Verilen alıntı:
= = = = =

Buhari ve Müslim gibi Ehl-i Sünnet mektebinin sahih hadis kaynaklarında Peygamber'imizin, “ siz kadir gecesini Ramazan’ın son on gün içerisinde ve tek rakamlı gecelerde arayızın” hadisi ışığında Kadir gecesini son on günde aramak gerekir. Ehli- sünnet dünyasında, Ramazan’ın 27. gecesinin kadir gecesi olabileceğinin yüksek olduğu görüşü hakimdir. Bu yüzden de Ramazan’ın 27. gecesi Kadir gecesi olarak kutlanır. Bizzat Hz Resulullah Efendimizin Ehl-i Beyt’inden ulaşan hadislere göreyse Kadir Gecesi, Ramazan’ın 19,21 veya 23. gecelerindn birinde gizli olduğundan, bu üç gece, sabaha kadar dua ve ibadetle geçirilir.
 
Hz Ali’nin (as) Şehadeti Kadir Gecesi
 
Ramazan ayının on dokuzuncu gecesi geldiğinde mi İmam (a.s) göğe bakıp uzun düşüncelere dalıyordu. Şu sözleri tekrarlardı: "Ne yalanladım, ne de yalanlandım. Bu bana vadedilen gecedir." Geceyi İmam (a.s) dua ve yakarışlarla geçirdi. Sonra sabah namazını kılmak üzere Allah’ın evine (mescide) doğru yöneldi. Her zaman yaptığı gibi insanları Allah’a ibadet etmeye çağırdı: "es-Salâh... es-Salâh... (Namaz… Namaz…)" diye seslendi.

= = = = =

Malzeme:
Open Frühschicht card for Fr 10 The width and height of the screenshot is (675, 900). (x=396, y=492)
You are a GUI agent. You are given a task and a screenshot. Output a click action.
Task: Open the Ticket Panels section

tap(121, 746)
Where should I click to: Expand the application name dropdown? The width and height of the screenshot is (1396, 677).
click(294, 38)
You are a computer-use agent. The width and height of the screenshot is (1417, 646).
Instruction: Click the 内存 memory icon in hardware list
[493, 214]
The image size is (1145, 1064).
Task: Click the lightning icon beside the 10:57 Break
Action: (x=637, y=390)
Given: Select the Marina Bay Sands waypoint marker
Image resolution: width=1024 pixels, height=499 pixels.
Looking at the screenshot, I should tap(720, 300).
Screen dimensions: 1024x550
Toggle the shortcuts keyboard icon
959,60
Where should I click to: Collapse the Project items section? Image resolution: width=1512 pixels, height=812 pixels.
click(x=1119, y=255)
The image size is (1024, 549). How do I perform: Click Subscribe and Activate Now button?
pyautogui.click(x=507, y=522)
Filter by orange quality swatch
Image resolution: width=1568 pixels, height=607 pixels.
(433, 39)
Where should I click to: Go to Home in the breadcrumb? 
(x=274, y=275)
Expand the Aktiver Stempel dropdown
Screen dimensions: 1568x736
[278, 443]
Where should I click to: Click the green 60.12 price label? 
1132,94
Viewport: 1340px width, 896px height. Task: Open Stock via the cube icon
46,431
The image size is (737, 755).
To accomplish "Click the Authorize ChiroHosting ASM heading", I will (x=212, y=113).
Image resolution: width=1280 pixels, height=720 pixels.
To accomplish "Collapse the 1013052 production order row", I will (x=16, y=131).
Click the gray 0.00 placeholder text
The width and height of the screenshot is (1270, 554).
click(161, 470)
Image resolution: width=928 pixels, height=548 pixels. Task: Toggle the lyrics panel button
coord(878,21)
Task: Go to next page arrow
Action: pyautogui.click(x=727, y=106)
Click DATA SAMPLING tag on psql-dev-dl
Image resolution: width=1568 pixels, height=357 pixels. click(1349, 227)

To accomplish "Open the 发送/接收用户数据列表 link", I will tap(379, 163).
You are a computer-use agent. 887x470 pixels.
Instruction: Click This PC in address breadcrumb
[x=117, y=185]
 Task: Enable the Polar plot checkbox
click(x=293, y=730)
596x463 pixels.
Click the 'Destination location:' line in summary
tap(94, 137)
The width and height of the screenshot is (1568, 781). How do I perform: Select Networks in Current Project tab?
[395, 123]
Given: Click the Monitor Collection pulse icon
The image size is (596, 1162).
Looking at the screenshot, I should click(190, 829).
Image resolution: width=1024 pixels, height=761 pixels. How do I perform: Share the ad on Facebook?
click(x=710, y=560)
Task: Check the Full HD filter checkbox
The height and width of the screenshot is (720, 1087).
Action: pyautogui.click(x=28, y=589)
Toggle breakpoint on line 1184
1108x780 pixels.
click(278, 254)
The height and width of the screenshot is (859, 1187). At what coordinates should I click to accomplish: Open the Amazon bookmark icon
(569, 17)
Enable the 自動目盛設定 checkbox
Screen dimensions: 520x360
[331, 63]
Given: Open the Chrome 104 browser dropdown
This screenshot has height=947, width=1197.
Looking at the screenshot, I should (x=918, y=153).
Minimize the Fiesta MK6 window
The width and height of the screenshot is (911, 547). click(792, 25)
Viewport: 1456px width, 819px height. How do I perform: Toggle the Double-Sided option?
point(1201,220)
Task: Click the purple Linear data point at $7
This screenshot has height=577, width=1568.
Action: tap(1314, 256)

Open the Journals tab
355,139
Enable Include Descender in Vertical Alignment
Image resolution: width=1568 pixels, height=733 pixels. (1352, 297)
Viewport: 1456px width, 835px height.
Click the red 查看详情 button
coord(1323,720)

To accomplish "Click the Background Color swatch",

= = = = =

Yapılacak işler:
(A) Kadir Gecesi metnindeki "Bu yüzden de Ramazan’ın 27. gecesi Kadir gecesi olarak kutlanır." cümlesini İngilizceye çevirin.
(B) Kayıtlarda "Given: Click the" ifadesini içeren satırdan "Image resolution: width=1568 pixels, height=733" ifadesini içeren satıra kadar uzanan satırları, iki uçtaki satırlar da dahil olmak üzere, hiçbir değişiklik yapmadan yazdırın.
Kadir Gecesi metni ile kayıtlar birbirinden bağımsız iki ayrı malzemedir.

Görev sonuçları:
(A) That is why the 27th night of Ramadan is celebrated as the Night of Qadr.

(B)
Given: Click the Monitor Collection pulse icon
The image size is (596, 1162).
Looking at the screenshot, I should click(190, 829).
Image resolution: width=1024 pixels, height=761 pixels. How do I perform: Share the ad on Facebook?
click(x=710, y=560)
Task: Check the Full HD filter checkbox
The height and width of the screenshot is (720, 1087).
Action: pyautogui.click(x=28, y=589)
Toggle breakpoint on line 1184
1108x780 pixels.
click(278, 254)
The height and width of the screenshot is (859, 1187). At what coordinates should I click to accomplish: Open the Amazon bookmark icon
(569, 17)
Enable the 自動目盛設定 checkbox
Screen dimensions: 520x360
[331, 63]
Given: Open the Chrome 104 browser dropdown
This screenshot has height=947, width=1197.
Looking at the screenshot, I should (x=918, y=153).
Minimize the Fiesta MK6 window
The width and height of the screenshot is (911, 547). click(792, 25)
Viewport: 1456px width, 819px height. How do I perform: Toggle the Double-Sided option?
point(1201,220)
Task: Click the purple Linear data point at $7
This screenshot has height=577, width=1568.
Action: tap(1314, 256)

Open the Journals tab
355,139
Enable Include Descender in Vertical Alignment
Image resolution: width=1568 pixels, height=733 pixels. (1352, 297)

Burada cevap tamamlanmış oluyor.